Qué hacer. Reúne cada línea del listado que contenga la palabra "click". Ten en cuenta que se distinguen mayúsculas y minúsculas.

Datos del ejercicio.
· · · · ·
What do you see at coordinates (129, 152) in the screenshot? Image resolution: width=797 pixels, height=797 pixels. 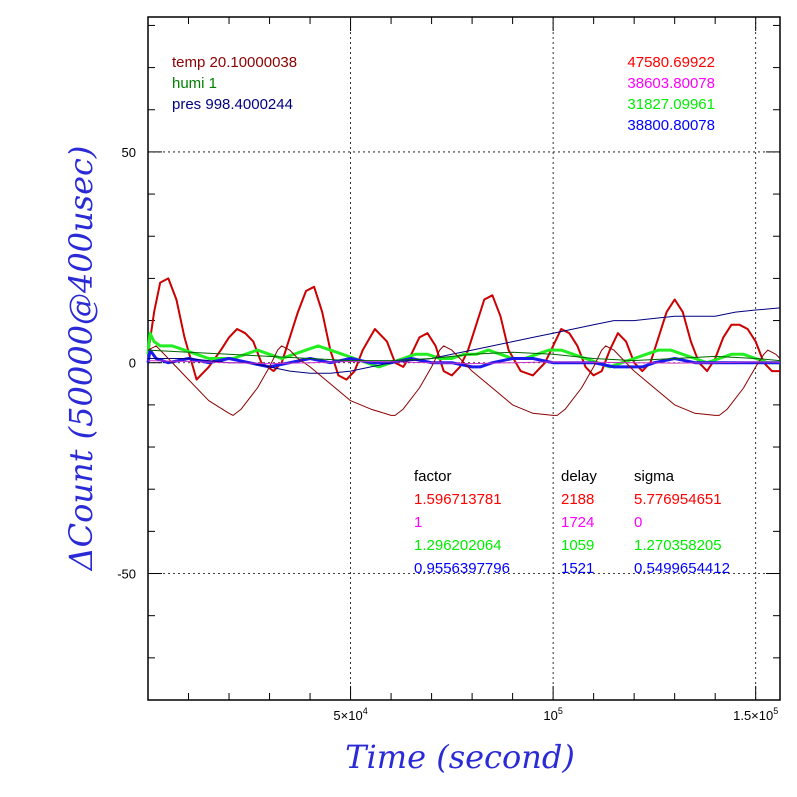 I see `y-tick-label: 50` at bounding box center [129, 152].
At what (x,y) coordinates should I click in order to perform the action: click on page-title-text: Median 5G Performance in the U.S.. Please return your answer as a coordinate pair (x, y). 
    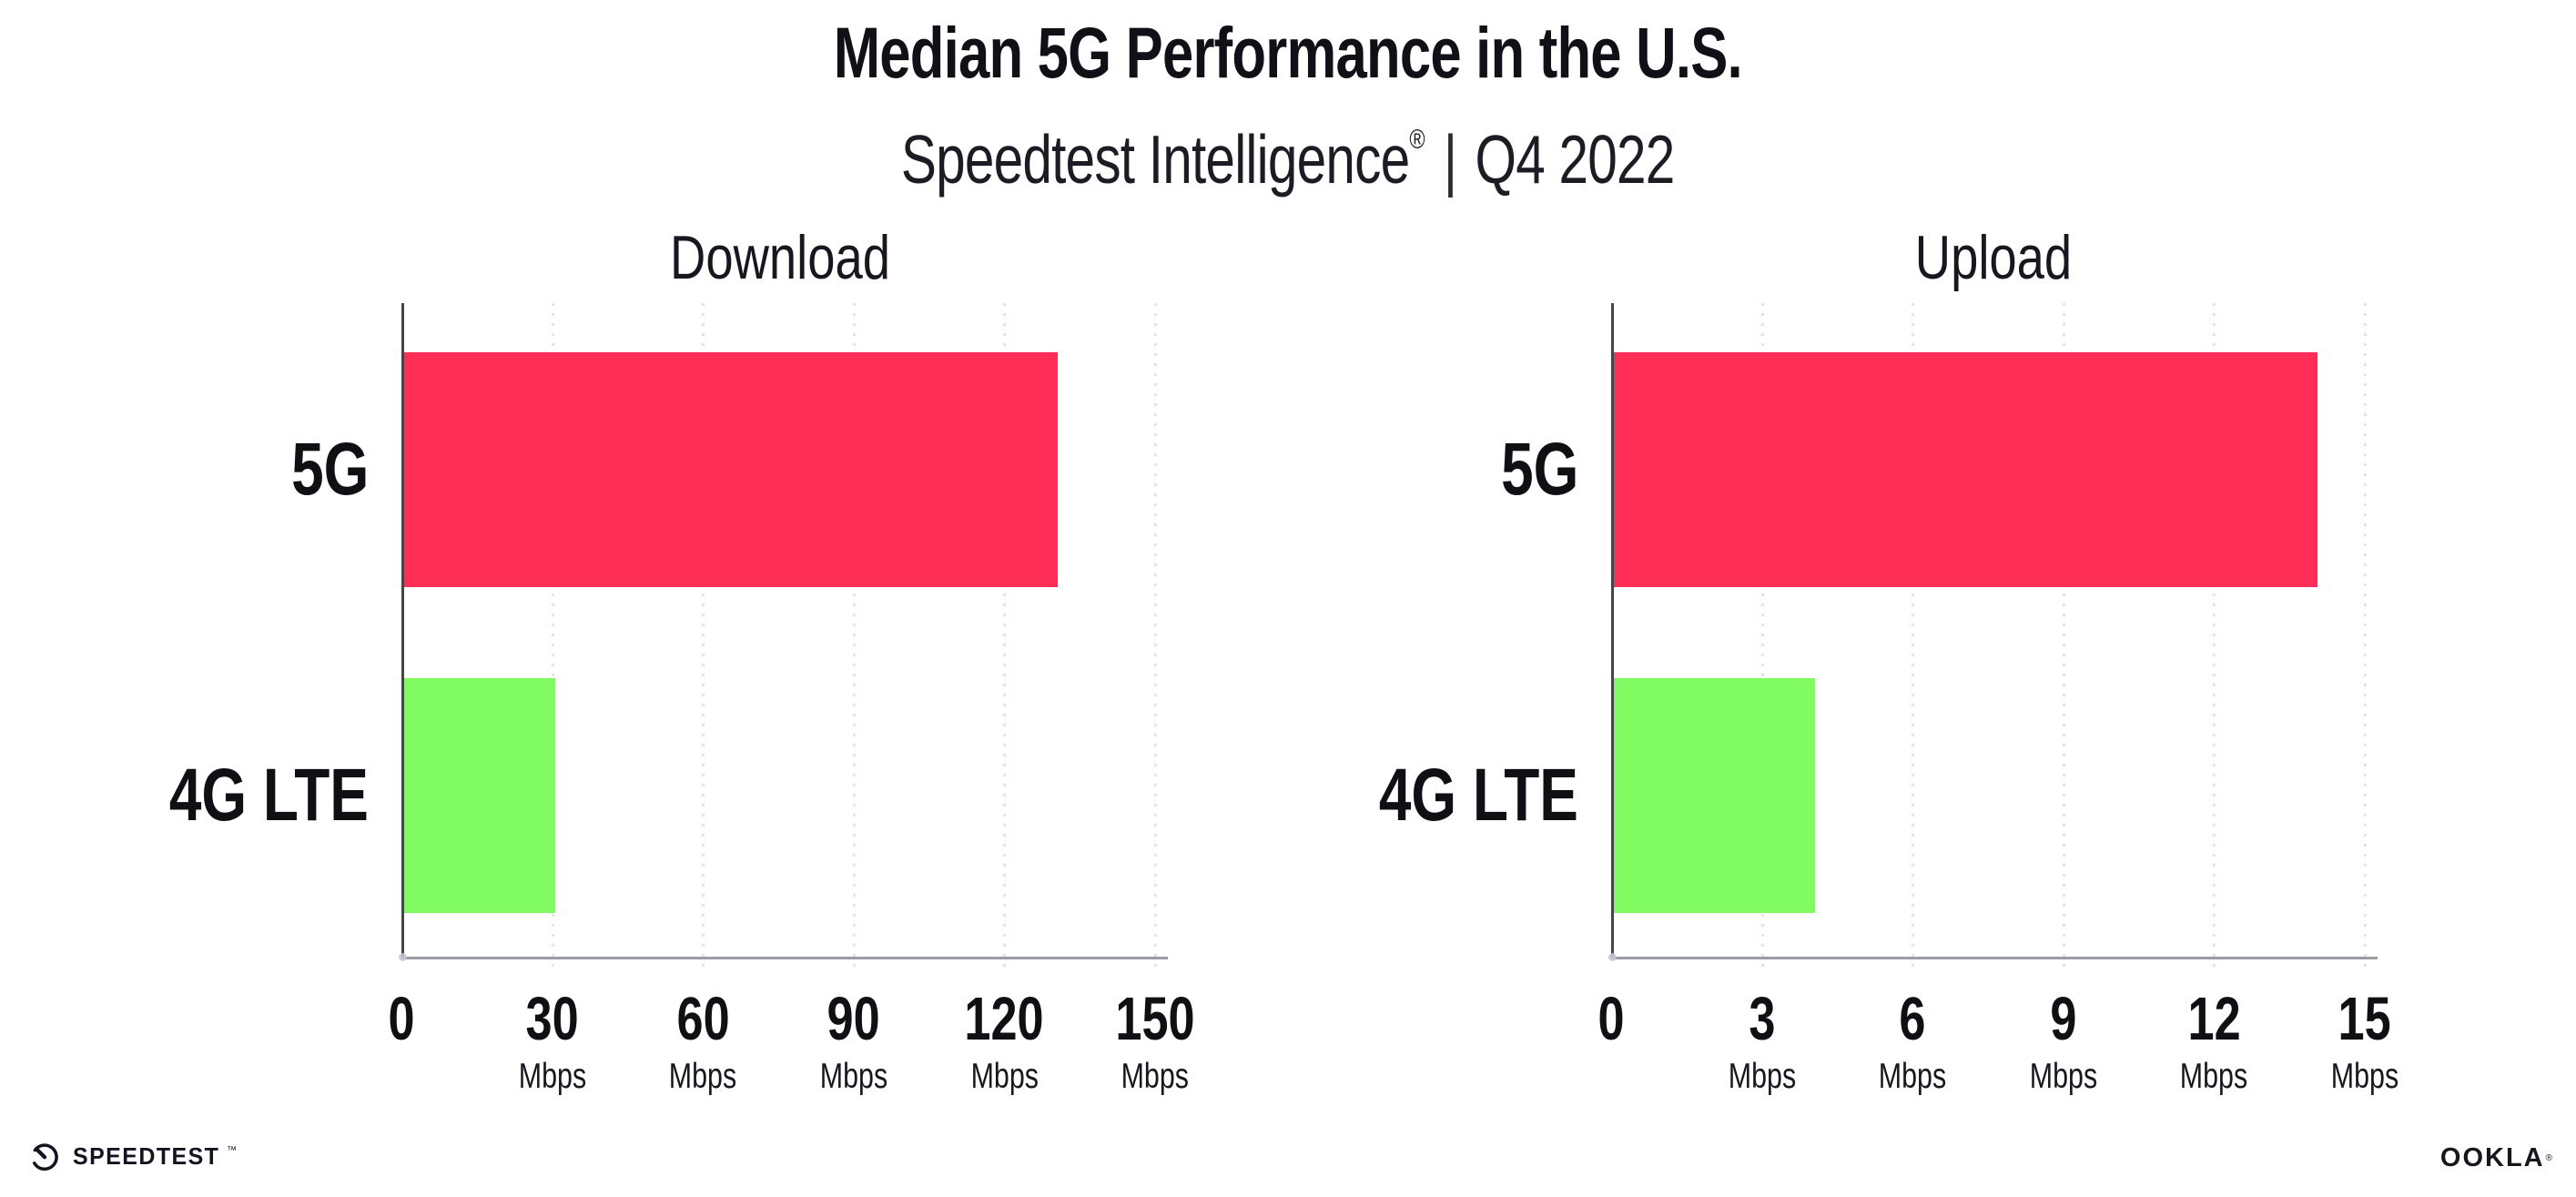
    Looking at the image, I should click on (1288, 53).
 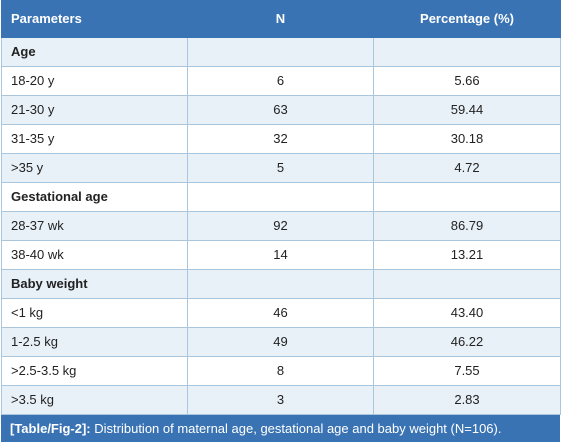 What do you see at coordinates (94, 371) in the screenshot?
I see `row-parameter: >2.5-3.5 kg` at bounding box center [94, 371].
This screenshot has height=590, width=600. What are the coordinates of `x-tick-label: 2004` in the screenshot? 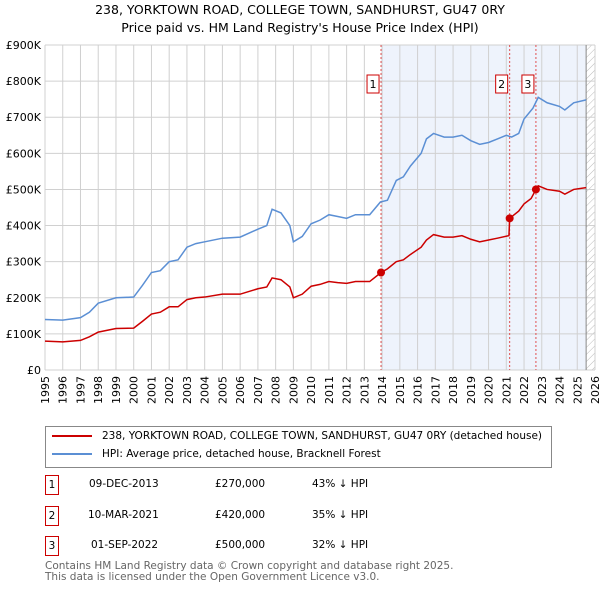 It's located at (206, 390).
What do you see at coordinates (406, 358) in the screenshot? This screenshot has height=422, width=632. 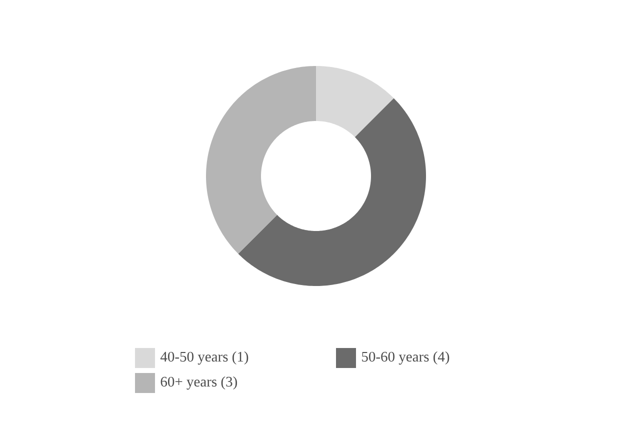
· · · · ·
Respuesta.
At what (x,y) coordinates should I click in order to perform the action: click on page-title-text: Median 5G Performance in the U.S.. Please return your answer as a coordinate pair (x, y). 
    Looking at the image, I should click on (1288, 53).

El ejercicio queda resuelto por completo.